Surfjack has committed to reducing the use of single-use plastics by discontinuing the complimentary plastic water bottle amenity, and unveiling a new, reusable water bottle program in collaboration with Kokua Hawaii Foundation’s Plastic Free Hawaii program. We hope that other hotels in Waikīkī and beyond join us in this movement towards a #PlasticFreeHawaii.

6. Room 1036

CONTACT ZONE RECON

By Local Boys

Working with the visual and material languages of construction, tourism, and entertainment industries, RECON offers observations on a region in order to re-activate the hotel room as a space to re-imagine one’s relationship to place. Concrete pillar forming tubes, potted palm trees, multi-colored plastic inflatables, assorted beach towels, and black light fluorescent fixtures, amalgamate with hotel room furnishings to create a dizzying environment that amplifies the realities of present day Hawaiʻi. RECON playfully nudges viewers (visitors and residents alike) towards seemingly contradictory relations with Waikīkī — as a place of relaxation and industry. Twenty-four hours a day, three hundred sixty-five days a year, beach, party, job, site.

7. Room 1037

(dis)orientation

By Roger and Leimomi Bong

This installation asks visitors to (dis)orient themselves within the aural and visual cues — contact zones — that constitute modern-day Waikīkī. If orientation is understanding where you are in relation to your surroundings, what happens when our experience of Waikīkī is based off disparate cues?

8. Room 1039

Picture-Postcards and INTONGUES

By Analog Sunshine Recorders & Lala Openi

Enter into Picture-Postcards, an interactive pop-up darkroom experience. The Analog Sunshine Recorders transform a hotel room into a temporary darkroom, actively printing black and white postcards of contemporary Waikīkī street views featuring the work of local film photographers. Celebrate the magic of lo-fi technology and pick up a one of a kind hand-printed postcard to take home, or pop it into the in-room mailbox and we’ll send it for you.

9. Room 1038

Dahil Sa’yo

By Ara & AJ Feducia

Dahil Sa’yo is a commentary on the tourism industry’s relationship with Filipino immigrant workers. The artists honor the work of the hospitality team at the Surfjack through a video installation and a live interactive karaoke experience comprised of workers from Surfjack’s hospitality team. This open work reminds the audience of Hawai‘i’s long history of Filipino immigrants. The first group of 15 sakadas recruited by Hawaii Sugar Planters Association arrive in Honolulu in 1906 and were sent to work on the Ola‘a Plantation on the Big Island. 

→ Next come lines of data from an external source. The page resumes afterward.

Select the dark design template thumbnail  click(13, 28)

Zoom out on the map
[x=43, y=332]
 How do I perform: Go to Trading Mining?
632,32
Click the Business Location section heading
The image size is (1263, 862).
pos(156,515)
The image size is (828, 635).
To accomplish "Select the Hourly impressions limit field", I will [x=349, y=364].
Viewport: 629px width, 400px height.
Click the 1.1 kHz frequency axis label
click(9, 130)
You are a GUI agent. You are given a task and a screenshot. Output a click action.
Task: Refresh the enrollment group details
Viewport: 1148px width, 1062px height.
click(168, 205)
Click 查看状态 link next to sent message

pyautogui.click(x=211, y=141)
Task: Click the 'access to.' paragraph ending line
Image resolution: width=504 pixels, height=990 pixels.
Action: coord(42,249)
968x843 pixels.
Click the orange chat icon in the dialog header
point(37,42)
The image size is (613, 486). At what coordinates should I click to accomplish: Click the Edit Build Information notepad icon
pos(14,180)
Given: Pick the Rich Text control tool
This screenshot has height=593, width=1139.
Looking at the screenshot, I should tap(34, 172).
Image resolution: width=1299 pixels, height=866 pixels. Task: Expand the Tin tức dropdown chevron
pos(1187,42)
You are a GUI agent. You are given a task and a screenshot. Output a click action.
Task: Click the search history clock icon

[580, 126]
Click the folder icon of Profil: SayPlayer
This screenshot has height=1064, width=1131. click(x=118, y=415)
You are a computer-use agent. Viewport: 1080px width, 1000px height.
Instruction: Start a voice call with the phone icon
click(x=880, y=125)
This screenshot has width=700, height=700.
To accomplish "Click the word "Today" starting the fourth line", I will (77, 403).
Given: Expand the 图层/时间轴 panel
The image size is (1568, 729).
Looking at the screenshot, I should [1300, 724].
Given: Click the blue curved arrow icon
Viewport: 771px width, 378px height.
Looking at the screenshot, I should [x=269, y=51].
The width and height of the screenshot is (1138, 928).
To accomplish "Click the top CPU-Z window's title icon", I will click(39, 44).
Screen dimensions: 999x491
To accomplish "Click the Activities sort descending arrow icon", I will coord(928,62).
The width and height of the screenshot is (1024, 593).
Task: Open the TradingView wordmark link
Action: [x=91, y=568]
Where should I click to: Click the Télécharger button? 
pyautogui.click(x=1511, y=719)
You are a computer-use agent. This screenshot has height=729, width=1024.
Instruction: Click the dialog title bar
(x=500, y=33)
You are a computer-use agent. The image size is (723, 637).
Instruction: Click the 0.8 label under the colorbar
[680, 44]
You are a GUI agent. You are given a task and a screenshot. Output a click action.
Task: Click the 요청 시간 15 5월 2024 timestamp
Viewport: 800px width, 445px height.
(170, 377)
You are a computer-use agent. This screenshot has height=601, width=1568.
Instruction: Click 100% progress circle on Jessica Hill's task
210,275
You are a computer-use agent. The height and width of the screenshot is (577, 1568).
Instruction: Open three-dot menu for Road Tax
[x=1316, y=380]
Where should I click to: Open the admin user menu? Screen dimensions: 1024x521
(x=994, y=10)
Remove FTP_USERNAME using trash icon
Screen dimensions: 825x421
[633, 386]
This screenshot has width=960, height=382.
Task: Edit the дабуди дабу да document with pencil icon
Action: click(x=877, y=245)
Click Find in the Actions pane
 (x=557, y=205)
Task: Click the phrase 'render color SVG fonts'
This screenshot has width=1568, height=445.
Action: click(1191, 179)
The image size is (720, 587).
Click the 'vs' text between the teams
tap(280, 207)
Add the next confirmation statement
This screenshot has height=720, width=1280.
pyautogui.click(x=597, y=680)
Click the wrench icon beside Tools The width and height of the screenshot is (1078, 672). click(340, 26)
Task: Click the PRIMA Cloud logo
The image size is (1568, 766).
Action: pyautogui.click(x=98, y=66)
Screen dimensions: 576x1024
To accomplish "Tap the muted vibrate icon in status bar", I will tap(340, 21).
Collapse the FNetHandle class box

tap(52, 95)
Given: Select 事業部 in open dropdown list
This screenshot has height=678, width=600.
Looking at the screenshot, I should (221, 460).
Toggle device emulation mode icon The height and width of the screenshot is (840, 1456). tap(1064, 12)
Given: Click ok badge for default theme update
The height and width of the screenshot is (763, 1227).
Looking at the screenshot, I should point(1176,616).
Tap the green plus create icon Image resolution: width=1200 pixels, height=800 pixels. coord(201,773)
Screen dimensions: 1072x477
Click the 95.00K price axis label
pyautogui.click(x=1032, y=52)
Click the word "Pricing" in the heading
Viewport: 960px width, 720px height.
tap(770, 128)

According to the 2016 Census, Filipinos in Hawai’i number about 209,000 and constitute 14 percent of the state of Hawai‘i’s population. According to census figures, nearly 122,000 Filipinos are immigrants, making up 46.4 percent of the state’s foreign-born population. Dahil Sa’yo is Tagalog for “Because of You,” a popular kundiman (folk song) often sang in karaoke; a favorite Filipino pastime.